I can’t help but feel a little envious of those who spent their first eighteen years in the same house or even in the same city, who knew their classmates by the way they ran the playground in third grade, who passed by the same tree every day on the walk to school, who grew with the land and people around them.

Perhaps this dilemma has been on my mind lately because I’ve been in Professor Aaron Eastley’s graduate seminar on Nations, Migrations, Odysseys, and Exiles. We’ve studied the works of writers like Monica Ali, James Joyce, and Derek Walcott, as well as theories of nation and homeland by Kachig Tölölyan, Stuart Hall, and Robin Cohen. The common theme among so many of them was the longing for their homeland, for their inherited nation—a longing I couldn’t quite understand because no one land called me. It wasn’t until we read Leslie Norris that I felt I could relate. In “Sing it Again, Wordsworth,”[1] Norris’s main character wakes up in his own bedroom feeling like he has “no roots, that there was no place, however distant, to which [he] could turn at so desolate a moment” (27). He further realizes,

I found myself too far away. I have travelled away from those places for half a lifetime. Their summers are thin and cold, their voices inaudible. It was then that I realized there is no place mine without the asking for it, no place where I belong by clear right…I know that if I had to choose at this moment a place to be native to, I would be unable to decide. (27–28).

Like Norris, I find that there is no place that I’ve inherited as home, no place to which I consider myself native. And perhaps the other reason I’m so concerned about my own rootlessness lately is that I am faced with the upcoming decision of where to make my home next. I am applying to graduate schools in cities all over the country, though none of them close to any of the places or people I’ve called home.
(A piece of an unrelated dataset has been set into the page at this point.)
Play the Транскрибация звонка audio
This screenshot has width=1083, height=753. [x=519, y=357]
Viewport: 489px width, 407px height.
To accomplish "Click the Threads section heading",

I am left, like Norris, to ask for a home—to try to make a space for myself among people I don’t yet know in places I’ve never even visited.

Yet, Heidegger classifies “being” as constantly shifting ways of relating to the world.[2] With this in mind, I find that while I may not have a homeland, I am not homeless. Rather, my home is found in in the small consistencies: my mom’s banana bread, the soundtrack from the 2005 Pride and Prejudice movie, Friendsgiving, and my favorite books with my notes in the margins. And my home is my family, wherever we happen to be located. According to Heidegger, my relationship to these various “homes” has revealed my identity; I’m a collection of the spaces and people that made me. I am the foggy Mississippi mornings; I am the mountainous networks of slender Aspens; I am the irregular but sturdy red rocks; I am the eerie quietude of BYU campus on a Saturday. I am the friends and teachers and church leaders that cared for me and shaped me, if only for a brief time.
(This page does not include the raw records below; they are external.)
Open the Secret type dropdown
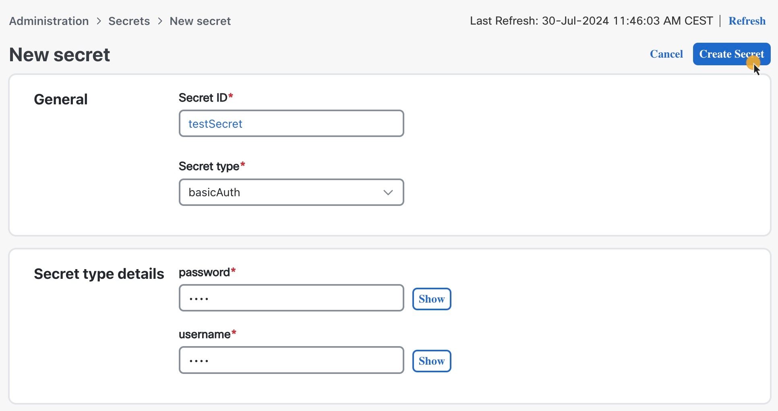This screenshot has height=411, width=778. pos(291,192)
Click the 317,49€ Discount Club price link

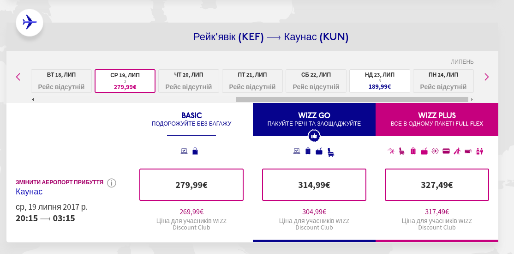437,212
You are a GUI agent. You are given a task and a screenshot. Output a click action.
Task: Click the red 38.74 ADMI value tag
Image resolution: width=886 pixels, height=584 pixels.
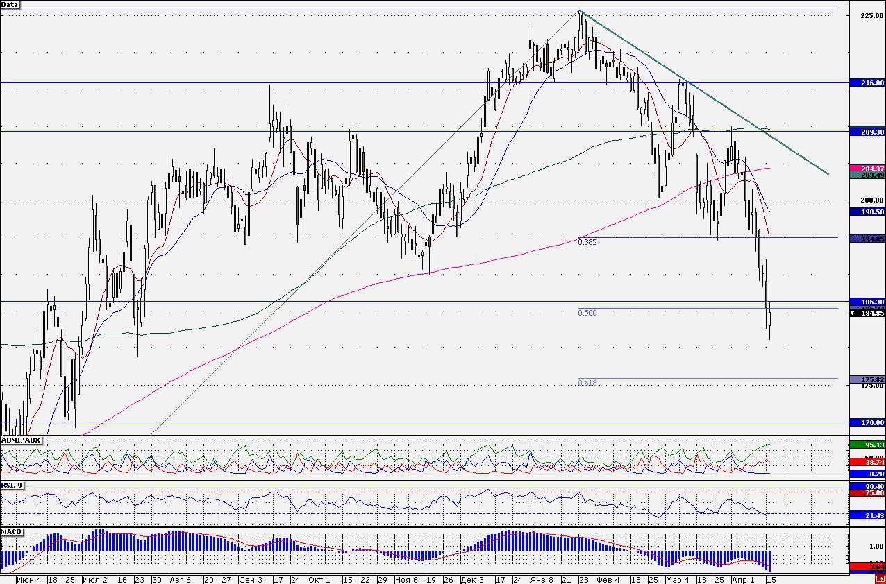[x=867, y=461]
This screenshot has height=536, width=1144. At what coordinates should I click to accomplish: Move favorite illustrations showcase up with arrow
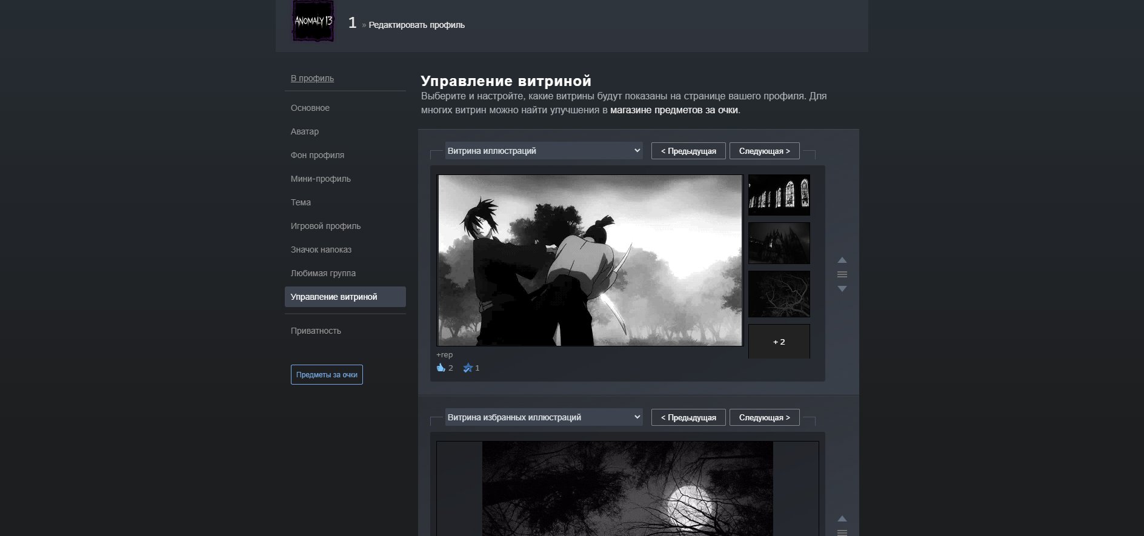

Stuart Hall speaks of cultural identity as “a matter of ‘becoming’ as well as of ‘being.’ It belongs to the future as much as to the past.”[3] I think the same can be said for personal identity: it is a matter of agency, of deciding who I will be, in addition to who I’ve been and who I am. For me, then, the upcoming task at hand—choosing and creating a new home—is at once liberating and distressing. Luckily, it’s far enough in the future that I don’t have to worry just yet. For now, I’m going home for Christmas—home to my family, my one consistent home-space. For now, that’s enough.

This post was written by Morgan Lewis, Humanities Center Intern.
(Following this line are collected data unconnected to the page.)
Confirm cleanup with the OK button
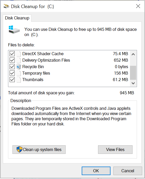tap(96, 171)
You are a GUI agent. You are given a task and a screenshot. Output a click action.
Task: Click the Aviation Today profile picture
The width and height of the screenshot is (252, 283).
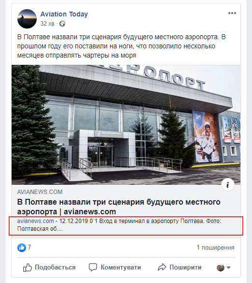point(27,19)
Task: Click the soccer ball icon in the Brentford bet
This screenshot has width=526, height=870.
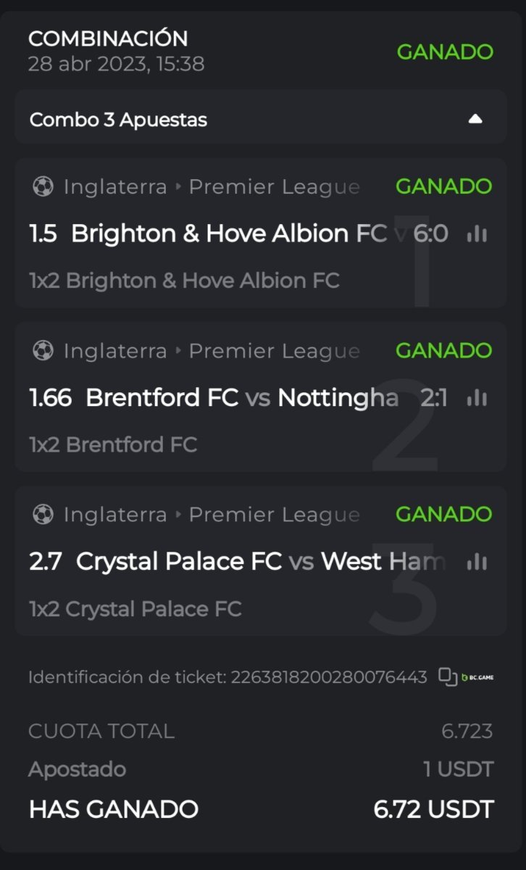Action: tap(43, 350)
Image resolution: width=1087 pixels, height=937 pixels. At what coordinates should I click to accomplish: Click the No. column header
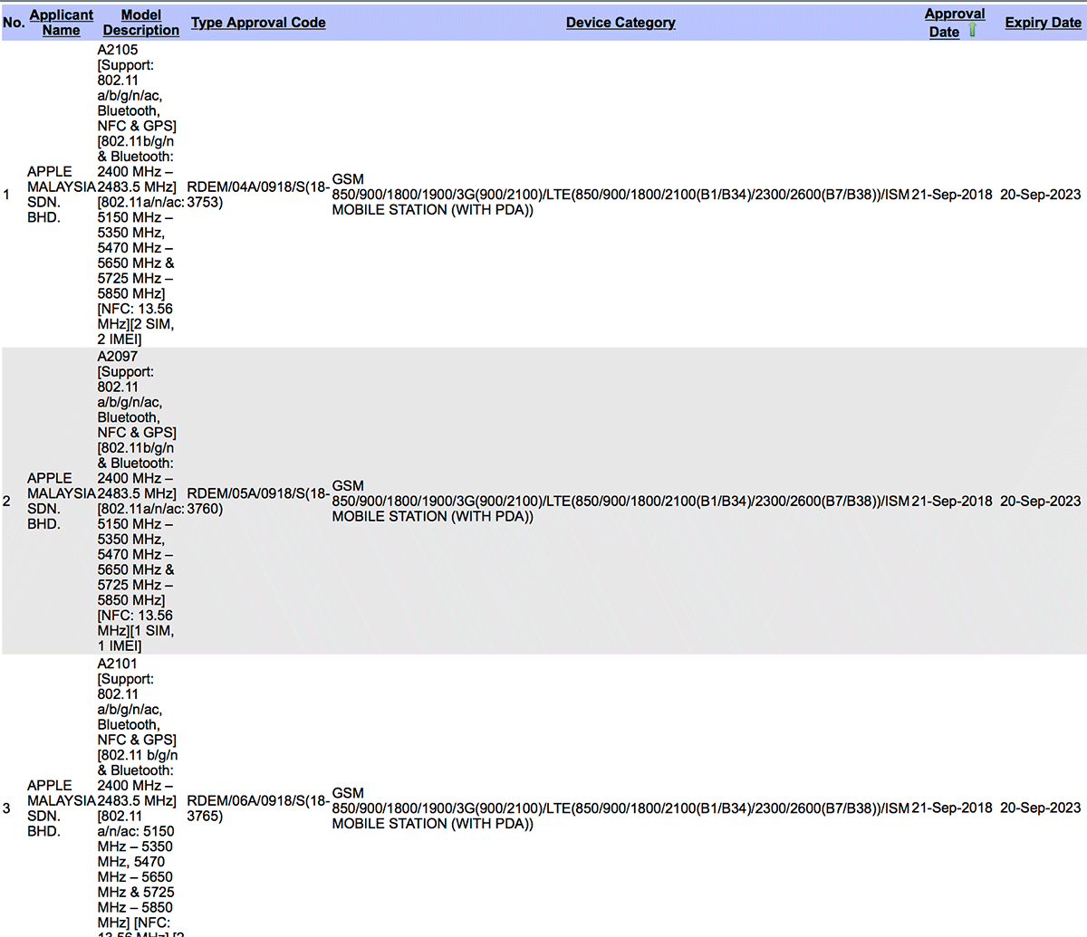tap(14, 23)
[1] Norris, Leslie. “Sing it Again, Wordsworth.” The Girl from Cardigan, Seren Books, 1988.

[2] Heidegger, Martin. The Question Concerning Technology and Other Essays, translated by William Lovitt, Garland Publishing, 1977.

[3] Hall, Stuart. “Cultural Identity and Diaspora.” Identity: Community, culture, difference, edited by J. Rutherford, Lawrence & Wishart, 1990, pp. 222–37.